** Task to complete **
The lines below that include the word "target" are to be reported.

** Records provided **

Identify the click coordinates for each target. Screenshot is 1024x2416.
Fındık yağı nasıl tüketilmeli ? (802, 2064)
--
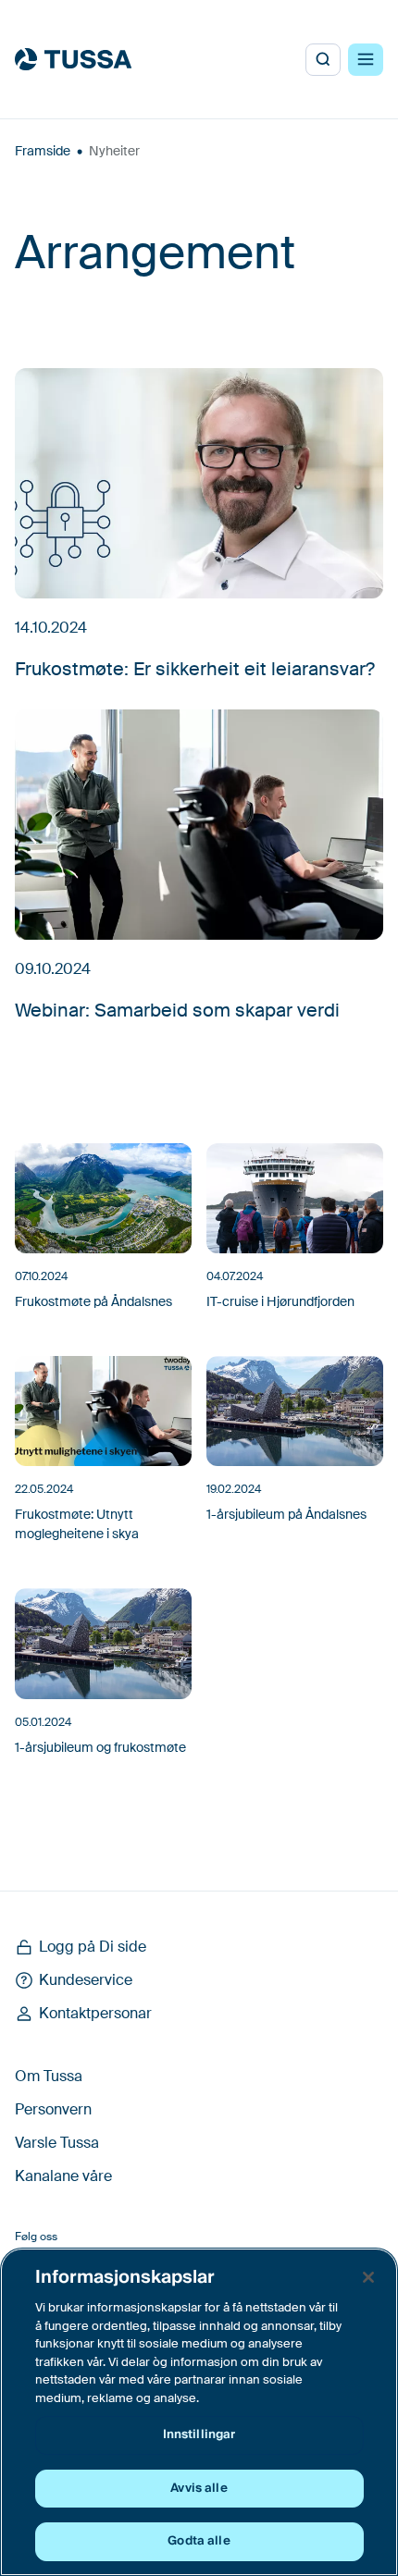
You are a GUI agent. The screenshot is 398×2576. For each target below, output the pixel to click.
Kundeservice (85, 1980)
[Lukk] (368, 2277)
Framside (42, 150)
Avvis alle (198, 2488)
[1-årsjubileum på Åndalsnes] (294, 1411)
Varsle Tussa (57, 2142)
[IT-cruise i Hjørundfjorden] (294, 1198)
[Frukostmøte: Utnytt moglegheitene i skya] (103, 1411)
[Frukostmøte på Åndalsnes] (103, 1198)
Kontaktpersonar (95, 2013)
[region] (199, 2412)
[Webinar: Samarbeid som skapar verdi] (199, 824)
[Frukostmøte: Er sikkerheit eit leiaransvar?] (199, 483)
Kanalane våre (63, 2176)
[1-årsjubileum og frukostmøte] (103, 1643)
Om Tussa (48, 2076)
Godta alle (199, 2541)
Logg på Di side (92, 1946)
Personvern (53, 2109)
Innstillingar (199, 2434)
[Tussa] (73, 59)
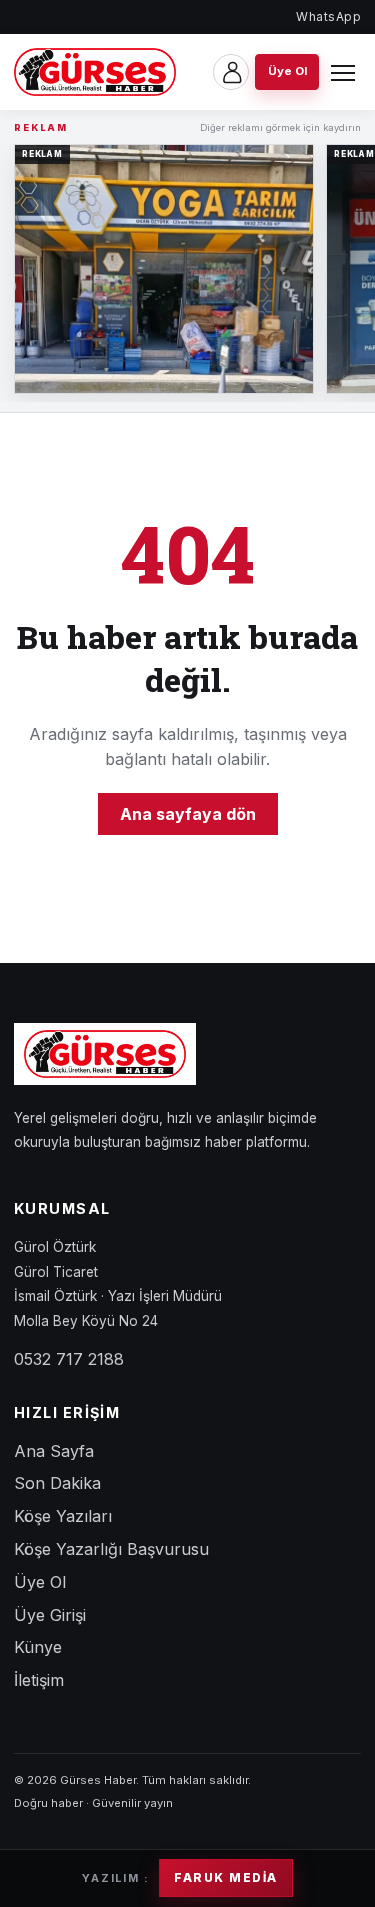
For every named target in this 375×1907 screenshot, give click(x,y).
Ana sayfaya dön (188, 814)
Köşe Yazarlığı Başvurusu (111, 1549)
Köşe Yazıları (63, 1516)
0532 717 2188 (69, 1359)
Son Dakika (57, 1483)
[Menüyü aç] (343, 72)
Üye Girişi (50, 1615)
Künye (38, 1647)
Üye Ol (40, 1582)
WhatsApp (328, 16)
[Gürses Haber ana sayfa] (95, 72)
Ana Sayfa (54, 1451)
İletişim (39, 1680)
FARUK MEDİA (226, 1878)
--
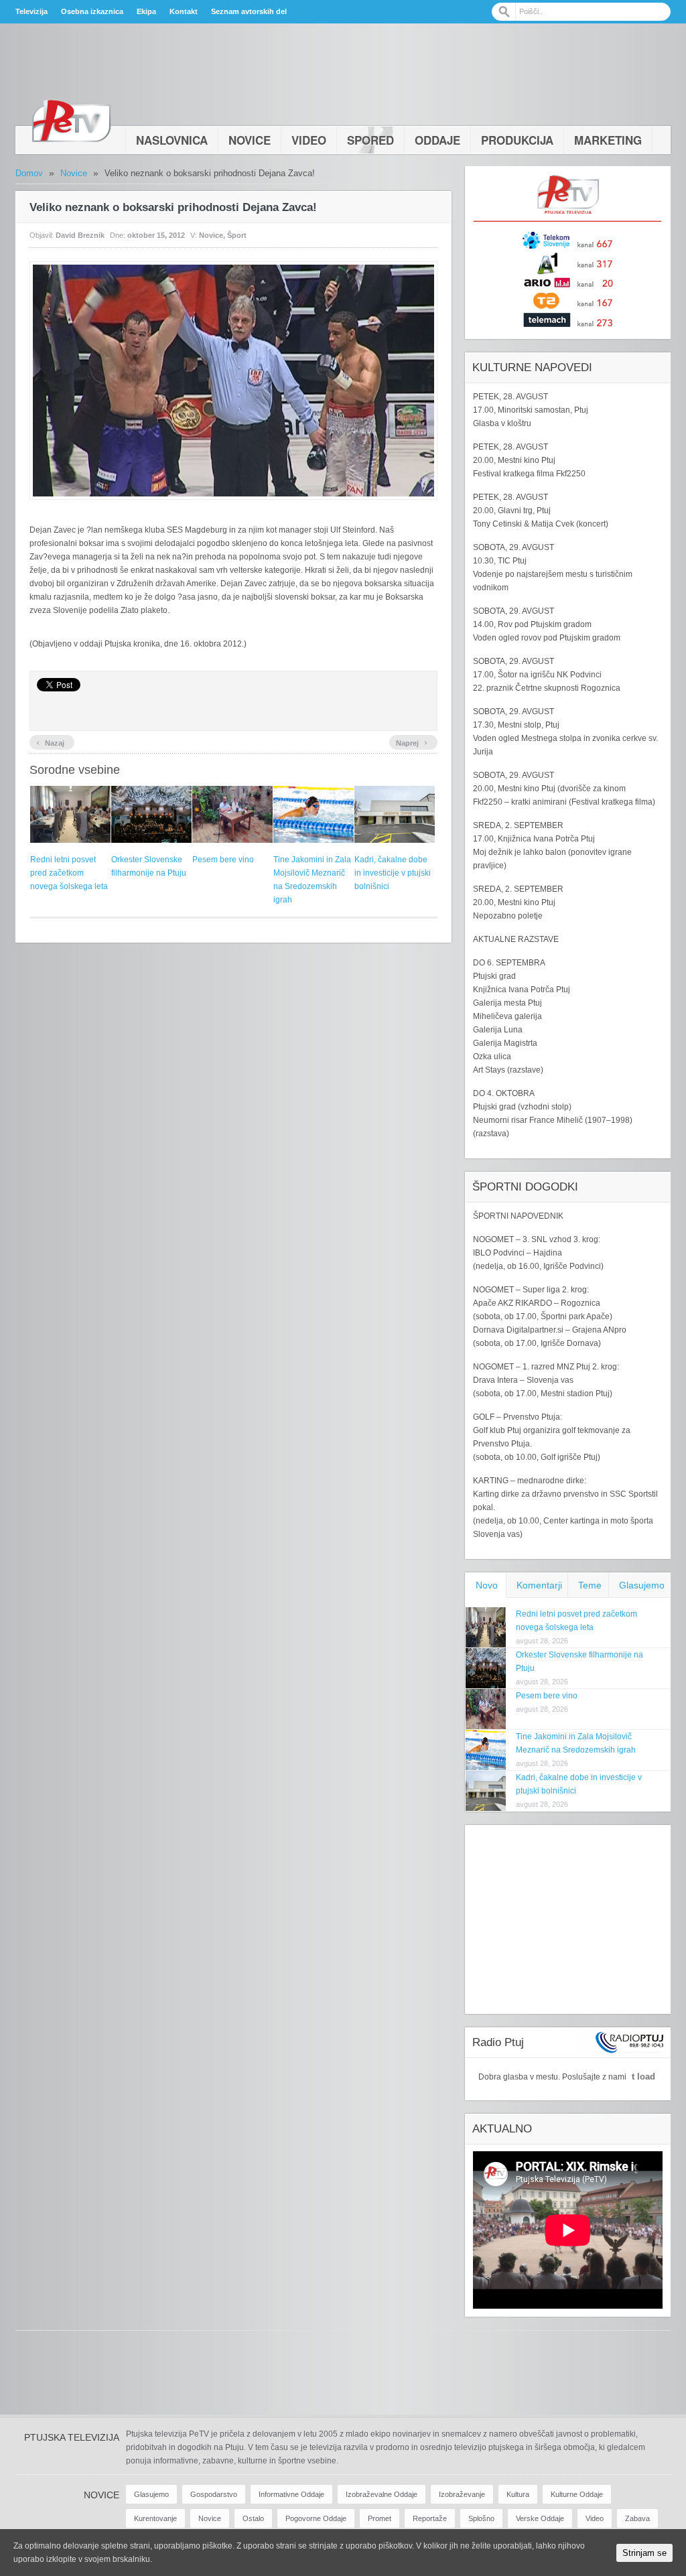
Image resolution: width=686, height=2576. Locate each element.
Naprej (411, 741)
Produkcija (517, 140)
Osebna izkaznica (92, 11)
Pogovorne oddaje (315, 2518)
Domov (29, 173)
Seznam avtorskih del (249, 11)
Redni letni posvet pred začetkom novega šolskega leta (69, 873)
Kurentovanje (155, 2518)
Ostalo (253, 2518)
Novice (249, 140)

** Response for this exercise **
Identify the click coordinates for each target. Screenshot is 1024x2416.
You are a GUI agent. The screenshot is 398×2576. For each target below, output the pixel to click.
For every named target in this 375×1907 screenshot, give click(x,y).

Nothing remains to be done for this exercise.